_Task statement:_ In the records below, find the line containing "Servicios logísticos (794, 122)" and the line containing "New Kind of"; please repeat exactly the lines from one to the other, both included, and nothing more.

_Source data:_
● ● ● ●
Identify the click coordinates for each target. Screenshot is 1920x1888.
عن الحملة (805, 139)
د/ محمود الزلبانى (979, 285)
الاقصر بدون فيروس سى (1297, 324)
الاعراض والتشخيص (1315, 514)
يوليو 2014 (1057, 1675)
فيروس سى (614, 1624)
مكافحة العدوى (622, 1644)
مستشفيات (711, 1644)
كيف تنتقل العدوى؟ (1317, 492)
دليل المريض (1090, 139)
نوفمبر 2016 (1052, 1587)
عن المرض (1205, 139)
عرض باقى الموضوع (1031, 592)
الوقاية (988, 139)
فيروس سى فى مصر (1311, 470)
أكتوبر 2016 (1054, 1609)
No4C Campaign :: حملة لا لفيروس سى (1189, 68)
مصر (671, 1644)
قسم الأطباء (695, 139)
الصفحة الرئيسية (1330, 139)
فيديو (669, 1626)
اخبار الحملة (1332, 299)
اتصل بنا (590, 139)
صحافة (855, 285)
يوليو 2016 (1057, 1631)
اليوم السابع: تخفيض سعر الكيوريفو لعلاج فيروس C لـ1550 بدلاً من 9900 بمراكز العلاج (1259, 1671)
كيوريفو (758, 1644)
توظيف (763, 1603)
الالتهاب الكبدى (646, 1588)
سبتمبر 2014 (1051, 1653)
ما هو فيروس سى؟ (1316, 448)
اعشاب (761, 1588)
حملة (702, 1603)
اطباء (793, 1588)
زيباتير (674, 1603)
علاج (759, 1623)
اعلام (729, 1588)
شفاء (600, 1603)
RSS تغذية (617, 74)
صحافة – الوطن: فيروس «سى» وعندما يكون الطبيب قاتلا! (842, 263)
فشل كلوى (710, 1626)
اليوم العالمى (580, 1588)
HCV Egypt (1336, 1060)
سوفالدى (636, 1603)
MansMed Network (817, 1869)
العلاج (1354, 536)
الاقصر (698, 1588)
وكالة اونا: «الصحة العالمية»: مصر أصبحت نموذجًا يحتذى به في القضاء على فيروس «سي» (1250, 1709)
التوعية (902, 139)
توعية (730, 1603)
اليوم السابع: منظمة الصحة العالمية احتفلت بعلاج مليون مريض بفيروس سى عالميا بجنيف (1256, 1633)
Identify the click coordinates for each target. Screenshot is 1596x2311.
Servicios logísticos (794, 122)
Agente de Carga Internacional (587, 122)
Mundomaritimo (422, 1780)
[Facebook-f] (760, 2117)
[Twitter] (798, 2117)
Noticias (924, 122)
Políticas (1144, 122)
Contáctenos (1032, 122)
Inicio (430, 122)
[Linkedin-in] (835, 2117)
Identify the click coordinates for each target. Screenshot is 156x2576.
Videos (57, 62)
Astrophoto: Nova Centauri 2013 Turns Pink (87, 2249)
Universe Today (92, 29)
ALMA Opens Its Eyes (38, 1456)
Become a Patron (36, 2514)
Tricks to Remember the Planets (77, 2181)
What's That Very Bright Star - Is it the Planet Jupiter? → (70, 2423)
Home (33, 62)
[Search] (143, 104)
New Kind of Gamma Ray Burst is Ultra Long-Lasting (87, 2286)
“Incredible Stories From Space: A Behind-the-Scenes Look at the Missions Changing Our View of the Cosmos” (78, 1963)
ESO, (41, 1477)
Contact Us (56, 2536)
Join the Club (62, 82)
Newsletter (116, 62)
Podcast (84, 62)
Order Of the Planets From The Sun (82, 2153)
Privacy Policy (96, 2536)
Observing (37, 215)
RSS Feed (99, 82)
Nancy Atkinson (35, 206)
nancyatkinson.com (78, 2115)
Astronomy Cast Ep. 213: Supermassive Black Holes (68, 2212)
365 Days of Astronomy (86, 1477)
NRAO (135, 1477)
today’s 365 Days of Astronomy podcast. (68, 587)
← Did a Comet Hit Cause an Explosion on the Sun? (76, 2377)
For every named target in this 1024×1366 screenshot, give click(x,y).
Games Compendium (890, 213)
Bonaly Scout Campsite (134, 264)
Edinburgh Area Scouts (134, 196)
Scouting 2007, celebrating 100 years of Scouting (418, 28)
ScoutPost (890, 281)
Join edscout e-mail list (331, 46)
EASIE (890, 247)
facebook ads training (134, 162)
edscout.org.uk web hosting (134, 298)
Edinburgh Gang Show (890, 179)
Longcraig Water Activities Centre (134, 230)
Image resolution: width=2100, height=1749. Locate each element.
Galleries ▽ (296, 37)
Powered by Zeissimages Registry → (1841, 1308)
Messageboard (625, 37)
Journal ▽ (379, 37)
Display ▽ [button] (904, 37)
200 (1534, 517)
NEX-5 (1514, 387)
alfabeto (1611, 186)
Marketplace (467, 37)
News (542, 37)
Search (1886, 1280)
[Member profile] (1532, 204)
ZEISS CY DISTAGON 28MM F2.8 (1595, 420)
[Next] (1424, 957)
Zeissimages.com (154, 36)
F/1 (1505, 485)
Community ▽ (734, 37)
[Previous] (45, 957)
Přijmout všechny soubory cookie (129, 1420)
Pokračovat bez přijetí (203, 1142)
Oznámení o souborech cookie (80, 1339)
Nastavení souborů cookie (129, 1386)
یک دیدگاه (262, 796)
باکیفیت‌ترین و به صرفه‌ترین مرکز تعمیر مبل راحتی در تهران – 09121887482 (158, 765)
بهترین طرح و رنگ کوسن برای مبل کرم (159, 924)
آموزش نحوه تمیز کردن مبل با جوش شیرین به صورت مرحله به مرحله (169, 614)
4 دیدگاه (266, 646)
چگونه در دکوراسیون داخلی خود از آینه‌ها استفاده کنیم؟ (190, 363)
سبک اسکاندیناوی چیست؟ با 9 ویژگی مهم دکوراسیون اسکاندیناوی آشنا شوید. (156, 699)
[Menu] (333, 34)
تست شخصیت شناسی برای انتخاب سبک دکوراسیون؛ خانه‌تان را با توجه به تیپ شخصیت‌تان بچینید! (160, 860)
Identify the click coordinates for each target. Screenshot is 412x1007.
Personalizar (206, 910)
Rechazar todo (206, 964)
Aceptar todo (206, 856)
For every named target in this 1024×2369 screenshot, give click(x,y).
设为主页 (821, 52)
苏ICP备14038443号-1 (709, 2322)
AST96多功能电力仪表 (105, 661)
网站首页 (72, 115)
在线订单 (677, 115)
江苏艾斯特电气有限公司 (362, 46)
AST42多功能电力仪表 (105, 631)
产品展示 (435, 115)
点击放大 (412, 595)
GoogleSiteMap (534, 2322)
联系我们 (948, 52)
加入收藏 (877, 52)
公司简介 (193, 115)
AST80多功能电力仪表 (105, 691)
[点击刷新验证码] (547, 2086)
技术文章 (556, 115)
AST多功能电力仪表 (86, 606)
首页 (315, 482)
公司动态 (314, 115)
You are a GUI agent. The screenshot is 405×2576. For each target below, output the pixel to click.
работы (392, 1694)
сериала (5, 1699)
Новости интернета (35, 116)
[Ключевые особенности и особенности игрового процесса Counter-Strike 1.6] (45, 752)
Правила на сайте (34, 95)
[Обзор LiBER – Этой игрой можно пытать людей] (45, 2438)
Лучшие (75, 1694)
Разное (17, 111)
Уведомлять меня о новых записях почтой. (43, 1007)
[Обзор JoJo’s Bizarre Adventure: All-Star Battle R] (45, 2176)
● ● ● ●
_Solution to this task:_
Servicios logísticos (794, 122)
Agente de Carga Internacional (587, 122)
Mundomaritimo (422, 1780)
[Facebook-f] (760, 2117)
[Twitter] (798, 2117)
Noticias (924, 122)
Políticas (1144, 122)
Contáctenos (1032, 122)
Inicio (430, 122)
[Linkedin-in] (835, 2117)
Identify the click coordinates for each target. Screenshot is 156x2576.
Videos (57, 62)
Astrophoto: Nova Centauri 2013 Turns Pink (87, 2249)
Universe Today (92, 29)
ALMA Opens Its Eyes (38, 1456)
Become a Patron (36, 2514)
Tricks to Remember the Planets (77, 2181)
What's That Very Bright Star - Is it the Planet Jupiter? → (70, 2423)
Home (33, 62)
[Search] (143, 104)
New Kind of Gamma Ray Burst is Ultra Long-Lasting (87, 2286)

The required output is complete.